## Consignes
A. Recopiez fidèlement le passage du texte sur la traduction de Tintin en chinois qui commence à « On sait que » et se termine à « qu’on lui dit. ».
B. Prolongez le texte sur la traduction de Tintin en chinois à partir de sa dernière phrase.

## Texte à lire

────────

Pour ne pas trop bouleverser l’habitude des lecteurs chinois, j’ai gardé la plupart des traductions des patronymes et toponymes de la première version légale. J’ai apporté seulement les modifications que je jugeais nécessaires. J’ai, par exemple, retraduit "L’affaire Caliclus" par "L’Enlèvement du professeur Tournesol". Milou, les Dupond et Dupont, ainsi que le château de Moulinsart ont repris leur nom initial et ne s’appellent plus Snowy, Thomson et Thompson, Malinspike Hall, tous noms qui provenaient de la version anglaise.

La plus grande difficulté pour moi était évidemment de trouver des solutions pour faire passer en chinois les jeux de mots, les jurons du capitaine Haddock, les onomatopées et interjections, sans parler des deux langues inventées par Hergé, le syldave et l’arumbaya. Dans la version chinoise existante, ou bien l’on ignorait carrément ces difficultés ou bien on les traduisait n’importe comment. Je me suis livré à beaucoup de recherches et de documentation - un travail de fou ! - par exemple pour puiser des équivalents aux gros mots du capitaine dans le riche répertoire des imprécations chinoises. Pour "tonnerre de Brest", j’ai trouvé "que le Ciel te châtie et que le tonnerre te frappe"; et pour "mille sabords", " que le ciel te maudisse mille fois, dix mille fois".

On sait que Tournesol est dur d’oreille, ce qui entraîne souvent des quiproquos. Traduire ces malentendus fut pour moi un vrai casse-tête. Le système d’alphabet latin est riche en homonymes et permet plus facilement de jouer sur les mots. Ce n’est pas toujours le cas en chinois. Faute de mieux, j’ai préféré garder intactes les réponses de Tournesol en les traduisant telles quelles en chinois. A mon avis, c’est acceptable pour les lecteurs car ils savent tous que Tournesol comprend souvent de travers ce qu’on lui dit.

Un autre problème majeur fut de traduire les références au dialecte bruxellois. Si Hergé a gommé certains aspects trop explicites des références belges ou bruxelloises au fil des années et des rééditions, nous trouvons encore dans la plupart des albums l’utilisation de ce dialecte, en général incompréhensible pour le lecteur étranger. Dans "Tintin au pays de l’or noir", le patronyme Bab El Ehr signifie ainsi "bavard" et le toponyme Bir El Ambik n’est rien d’autre qu’une sorte de bière belge. Fallait-il que j’essaie de rendre ces noms en chinois ? Il m’a semblé préférable de les transcrire en chinois sans les traduire.

────────

## Données fournies
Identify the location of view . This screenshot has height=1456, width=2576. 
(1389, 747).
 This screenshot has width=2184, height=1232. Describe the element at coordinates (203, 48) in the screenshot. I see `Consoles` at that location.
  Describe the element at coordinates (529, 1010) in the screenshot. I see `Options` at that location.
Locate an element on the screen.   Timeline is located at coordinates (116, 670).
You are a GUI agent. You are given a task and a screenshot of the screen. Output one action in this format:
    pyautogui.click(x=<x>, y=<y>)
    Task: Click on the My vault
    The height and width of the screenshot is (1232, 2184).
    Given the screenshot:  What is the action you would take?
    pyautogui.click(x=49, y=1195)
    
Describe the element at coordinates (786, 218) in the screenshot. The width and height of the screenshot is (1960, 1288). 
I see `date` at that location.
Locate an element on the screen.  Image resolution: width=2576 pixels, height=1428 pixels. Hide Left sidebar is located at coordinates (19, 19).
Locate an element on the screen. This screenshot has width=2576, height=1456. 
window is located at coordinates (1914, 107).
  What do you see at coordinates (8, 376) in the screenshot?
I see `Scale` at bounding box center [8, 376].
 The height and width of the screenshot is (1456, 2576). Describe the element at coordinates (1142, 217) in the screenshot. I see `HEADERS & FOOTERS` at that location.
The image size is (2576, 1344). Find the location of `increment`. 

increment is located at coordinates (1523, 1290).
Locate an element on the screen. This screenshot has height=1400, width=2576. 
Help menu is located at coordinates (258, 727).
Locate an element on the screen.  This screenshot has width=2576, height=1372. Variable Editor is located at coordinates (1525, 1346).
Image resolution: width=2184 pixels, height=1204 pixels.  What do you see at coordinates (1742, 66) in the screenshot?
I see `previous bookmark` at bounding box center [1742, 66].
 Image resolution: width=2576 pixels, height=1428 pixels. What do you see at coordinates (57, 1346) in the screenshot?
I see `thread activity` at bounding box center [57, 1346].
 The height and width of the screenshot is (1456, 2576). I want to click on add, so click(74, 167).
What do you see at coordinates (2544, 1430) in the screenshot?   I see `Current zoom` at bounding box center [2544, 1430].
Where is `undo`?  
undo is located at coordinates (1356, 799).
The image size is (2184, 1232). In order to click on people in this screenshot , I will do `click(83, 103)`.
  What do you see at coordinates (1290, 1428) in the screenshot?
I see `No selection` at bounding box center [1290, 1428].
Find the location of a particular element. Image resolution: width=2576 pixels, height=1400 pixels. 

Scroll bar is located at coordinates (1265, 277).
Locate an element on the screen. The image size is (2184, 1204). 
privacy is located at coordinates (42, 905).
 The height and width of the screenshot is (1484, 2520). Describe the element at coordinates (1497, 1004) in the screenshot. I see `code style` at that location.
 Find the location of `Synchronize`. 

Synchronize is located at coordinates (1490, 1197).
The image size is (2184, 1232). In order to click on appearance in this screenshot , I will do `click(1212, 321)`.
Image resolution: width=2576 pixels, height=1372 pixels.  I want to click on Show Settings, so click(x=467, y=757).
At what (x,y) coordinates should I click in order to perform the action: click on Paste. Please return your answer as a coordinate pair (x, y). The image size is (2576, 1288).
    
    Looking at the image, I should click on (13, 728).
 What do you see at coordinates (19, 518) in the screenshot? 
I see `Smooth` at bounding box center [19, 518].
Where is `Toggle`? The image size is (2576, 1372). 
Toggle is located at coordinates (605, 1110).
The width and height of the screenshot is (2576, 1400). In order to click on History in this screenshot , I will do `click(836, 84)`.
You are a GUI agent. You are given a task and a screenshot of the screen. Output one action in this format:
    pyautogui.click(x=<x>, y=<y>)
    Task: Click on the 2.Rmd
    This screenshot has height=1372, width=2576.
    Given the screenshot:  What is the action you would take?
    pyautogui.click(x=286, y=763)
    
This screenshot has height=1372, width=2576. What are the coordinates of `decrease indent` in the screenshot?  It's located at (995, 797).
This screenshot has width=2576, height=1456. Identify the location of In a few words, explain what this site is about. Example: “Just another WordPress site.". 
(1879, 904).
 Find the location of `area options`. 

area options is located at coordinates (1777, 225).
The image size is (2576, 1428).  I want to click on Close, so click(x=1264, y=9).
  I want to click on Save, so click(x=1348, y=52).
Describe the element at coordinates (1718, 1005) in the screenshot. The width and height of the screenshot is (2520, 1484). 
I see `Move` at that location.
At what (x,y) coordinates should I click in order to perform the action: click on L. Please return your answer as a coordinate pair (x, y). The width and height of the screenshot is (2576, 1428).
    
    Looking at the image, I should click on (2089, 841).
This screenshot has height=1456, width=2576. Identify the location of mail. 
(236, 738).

────────

## Liste des réponses
A.
On sait que Tournesol est dur d’oreille, ce qui entraîne souvent des quiproquos. Traduire ces malentendus fut pour moi un vrai casse-tête. Le système d’alphabet latin est riche en homonymes et permet plus facilement de jouer sur les mots. Ce n’est pas toujours le cas en chinois. Faute de mieux, j’ai préféré garder intactes les réponses de Tournesol en les traduisant telles quelles en chinois. A mon avis, c’est acceptable pour les lecteurs car ils savent tous que Tournesol comprend souvent de travers ce qu’on lui dit.

B.
En ce qui concerne les langues imaginaires, le problème se pose différemment car il s’agit très souvent de phrases entières qu’on ne peut pas ignorer totalement. Si on les traduit, l’exotisme voulu par Hergé diminue ou disparaît. Si on ne les traduit pas, les lecteurs qui ne sont pas belges éprouveront un sentiment de vide et d’insatisfaction face à ces passages incompréhensibles. A mon humble avis, on peut ignorer certains passages, notamment quand l’image est suffisamment explicite, et en expliquer d’autres sous forme de notes explicatives en bas de page tout en gardant les passages tels quels dans les bulles. Je sais que les avis sont partagés à ce sujet, mais je me demande souvent quelle est la réaction des lecteurs belges quand ils voient, dans "Le Lotus bleu", tous ces idéogrammes calligraphiés par Tchang, l’ami d’Hergé. Je ne crois pas que leur plaisir de lecture soit affecté par le fait qu’ils ne les comprennent pas.

L’essentiel, finalement, est que Tintin soit et reste ce personnage qu’adorent les lecteurs chinois. Nous voyons en lui un héros qui lutte pour la justice et la paix dans le monde et qui prêche l’amitié entre les hommes et les nations.